Более тесно, чем участники Сопротивления, соприкасались с советской действительностью пленные — участники Национального комитета «Свободная Германия». Бывший вице-президент комитета офицер люфтваффе граф Генрих фон Айнзидель в интервью журналу «Новый Часовой» вспоминал: «Когда я попал в плен, я не знал, кто такой Маркс, кроме того, что он еврей и изобретатель коммунизма. Я ничего не знал об истории и развитии Советского Союза, о Ленине, Сталине, Троцком. Но это не относилось к моим проблемам. Моей проблемой я считал «поставить часы на правильный ход в Германии и устранить Гитлера»{503}. Аналогичным образом некоторые русские коллаборационисты сначала не слишком интересовались теоретическими воззрениями Гитлера и Розенберга и нацистской расовой доктриной, считая своей главной проблемой свержение Сталина. Но очень скоро они убедились, что теория арийского «сверхчеловека» и славянского «недочеловека» является труднопреодолимым препятствием для создания прогерманского русского правительства и военных формирований.

Как утверждает Айнзидель: «Для меня было ясно, что сталинская Россия, сталинский Советский Союз в военном отношении гораздо сильнее, чем царская империя в Первой мировой войне. Когда я начал заниматься историей Советского Союза, та понял… что нападение Гитлера задним числом способствовало оправданию сталинской тирании. Если бы Сталин не провел насильственную коллективизацию и не форсировал индустриализацию, Гитлер выиграл бы войну. Гитлер задним числом дал оправдание его (Сталина. — Б.С.) террору».

Следует отметить, что тезис о том, что только коллективизация крестьянства и ускоренная индустриализация обеспечили СССР победу в войне с Германией, весьма спорен. Ведь в случае, если бы крестьяне не были деморализованы коллективизацией, Красная армия получила бы гораздо лучших по качеству бойцов, и значительно меньше советских граждан пополнили бы ряды вермахта и С.С. Что же касается индустриализации, то она все равно не сделала Советский Союз автаркией, и военная экономика СССР во многих критических пунктах зависела от англо-американских поставок по ленд-лизу. Переизбыток же количества танков и самолетов к началу войны негативно сказался на уровне освоения красноармейцами боевой техники.

Айнзидель вспоминает: «Еще в 1944 году в антифашистской школе в Красногорске я понял, что сталинская система является антиподом социалистической идеи… Гораздо позднее я понял, что Сталин был неизбежным продолжателем Ленина.

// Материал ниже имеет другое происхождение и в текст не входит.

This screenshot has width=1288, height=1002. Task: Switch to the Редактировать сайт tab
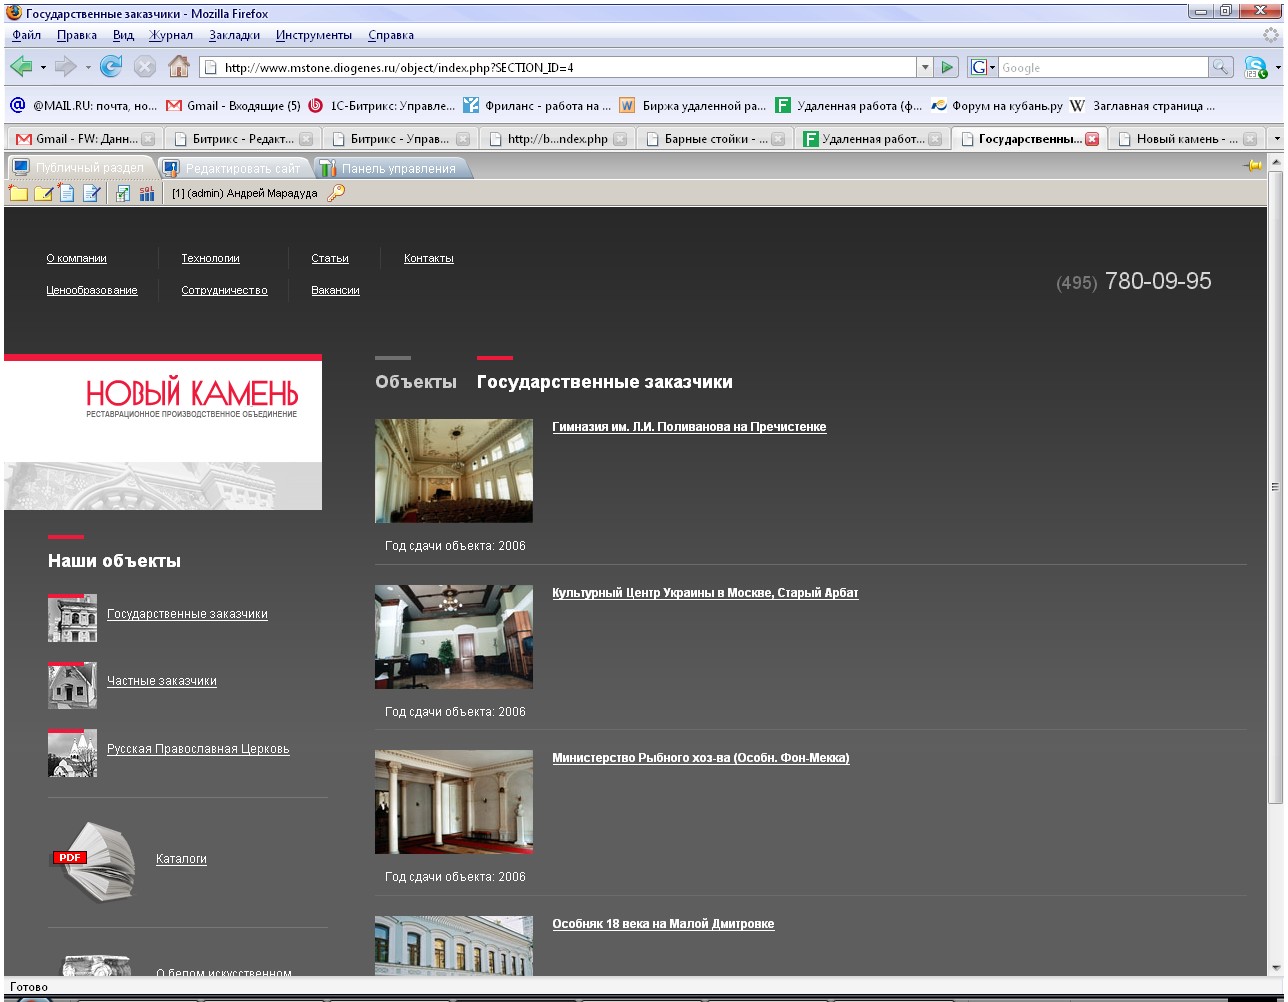coord(242,168)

Потом я увидел, как советские оккупационные власти обращаются с Восточной зоной Германии, с Венгрией, с Польшей».

В отличие от немецких, русские коллаборационисты постфактум не видели в большевистской угрозе оправдания нацистской диктатуры, очевидно, потому, что Германия войну проиграла. Из них также не пытались сделать проводников идей национал-социализма, поскольку, по мысли Гитлера, эти идеи не предназначались для экспорта.

Зато от иллюзий в отношении Гитлера участники РОД излечились значительно быстрее, чем деятели германского Сопротивления и члены Национального Комитета «Свободная Германия», поскольку довольно скоро узнали о страданиях военнопленных и репрессивной политике на оккупированных территориях. Айнзиделю и его товарищам окончательно глаза на сущность сталинского социализма открылись уже после войны, когда они узнали о трагической участи сталинградских пленных и о репрессиях, творимых советскими войсками в Германии.